75 points by wordpress_security 6 months ago flag hide 16 comments
gnarls_barcelona 6 months ago next
Fascinating research! This highlights the importance of security within the WordPress community.
sindibad 6 months ago next
I wonder how many other popular website content management systems suffer from similar issues...
d3f4ult 6 months ago next
Many of them with even less transparent mechanisms than WordPress. At least WP has a vast team and open-source community behind it to identify and address issues.
cl1pz0r 6 months ago prev next
Sure, but the fundamental issue here appears to be the prevalence and abuse of free and insecure plugins. Moderation, education, and vetting is key.
crypt0kidd 6 months ago next
Yes, definitely.
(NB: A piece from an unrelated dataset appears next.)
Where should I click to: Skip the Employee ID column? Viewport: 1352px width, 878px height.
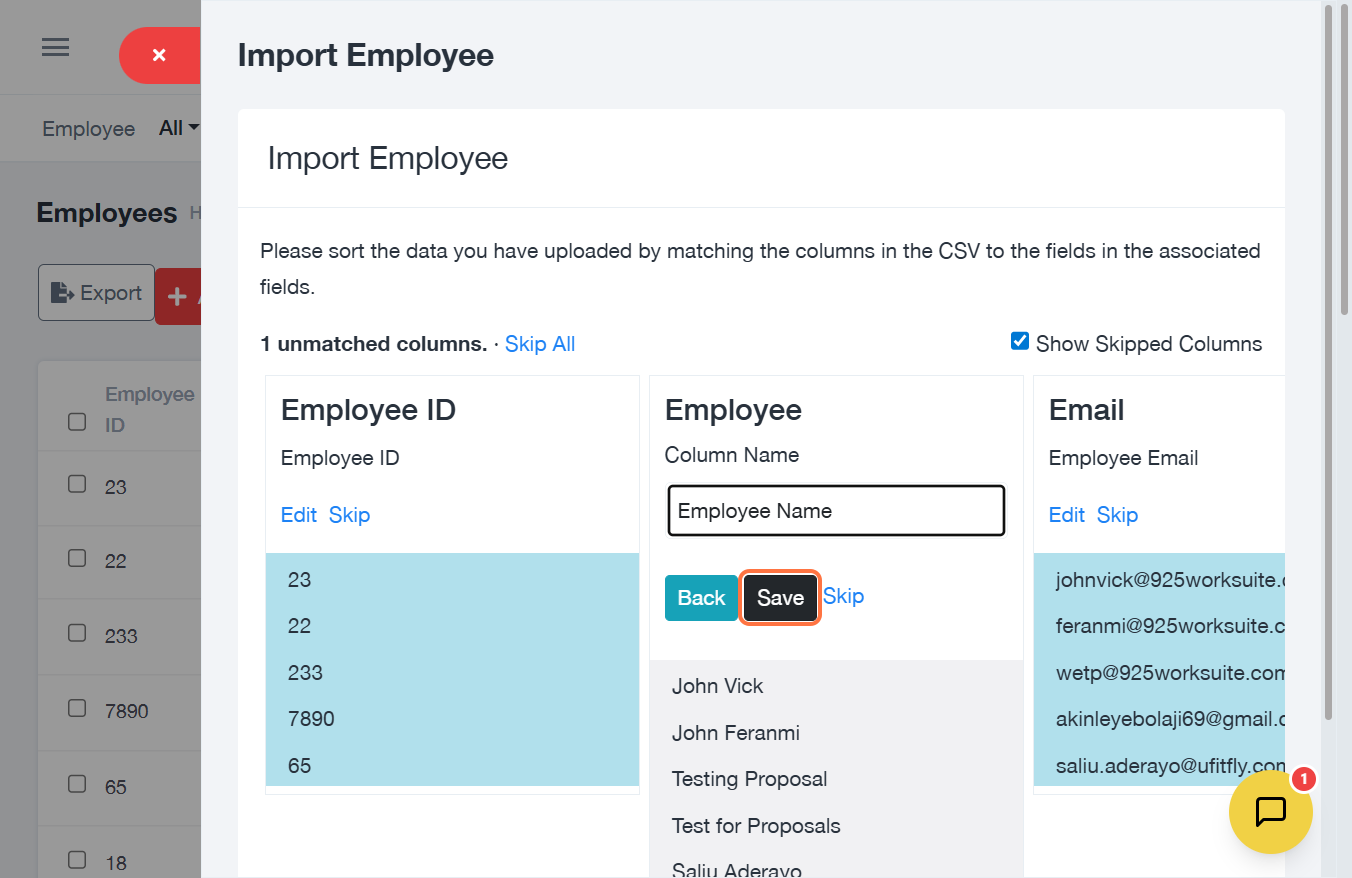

Unfortunately, that's the balance you need to strike when developing an open platform... It's percent responsibility and percent freedom.
rub3n_c0d3 6 months ago prev next
Back in the day when I still used WordPress, I remember stumbling upon multiple vulnerabilities in popular plugins. Proprietary systems can be just as guilty; however, open-source suffers more from having too many doors open.
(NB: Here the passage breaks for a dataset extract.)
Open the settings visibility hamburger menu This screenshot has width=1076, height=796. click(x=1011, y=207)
ble3pbl00d 6 months ago next
And that's before we even consider issues with theme security and the global supply chain of abandoned plugins lying dormant on a massive number of sites.
secur1ty02 6 months ago prev next
As a pentester, I can confirm that poor WordPress management (plugins, themes, and dead sites) is one of the most common problems.
h4ckz4pp4 6 months ago next
I'm curious if there's an objective initiation on which plugins are considered as high-risk or 'must have patches'? Could be helpful for webmasters.
crypt0phil333 6 months ago next
Great idea. I have seen some lists by security researchers from time-to-time. Not sure if there's a comprehensive list, but a big database to cross-reference would be amazing! <br><br>(This is a comment.)
0x0de4th 6 months ago prev next
Well, I guess this is yet another thing to consider in our OWASP Top 10 lists. While updating plugins is implicitly a part of securing web apps, WP's extensibility is probably deserving of a highlight in the vulnerability category. Thank you for sharing!
aws0m3lulz 6 months ago next
OWASP is surprisingly light on documenting the issues around extensible content management systems. Would someone be bold enough to request capabilities for this in an OWASP forum? I think it'll make for a lively debate!
4n0nym0u5 6 months ago prev next
This is fascinating, just created an account to discuss. I've always preferred Drupal for my CMS due to its better security, never imagined there were these many vulnerabilities hiding in plain sight in the WP world though! Thanks
u802d 6 months ago prev next
This is literally how I've gotten at least 2 out of my last 3 WP penetration tests approved. Just because a plugin is popular doesn't make it good practice, or even good!
c0d3l0g1c 6 months ago prev next
There is a real need for an ecosystem where small to mid-size open-source projects get regular and thorough evaluations for potential security risks. Maybe a crowdsourced paid service? That way, they can get proper incentives to secure their plugins and improve their overall quality.
hx0nx10r 6 months ago next
I like the idea behind that last comment. An unbiased platform where developers get well-deserved pay for the hard work of securing their FREE plugins. I genuinely hope to see that come to life one day soon.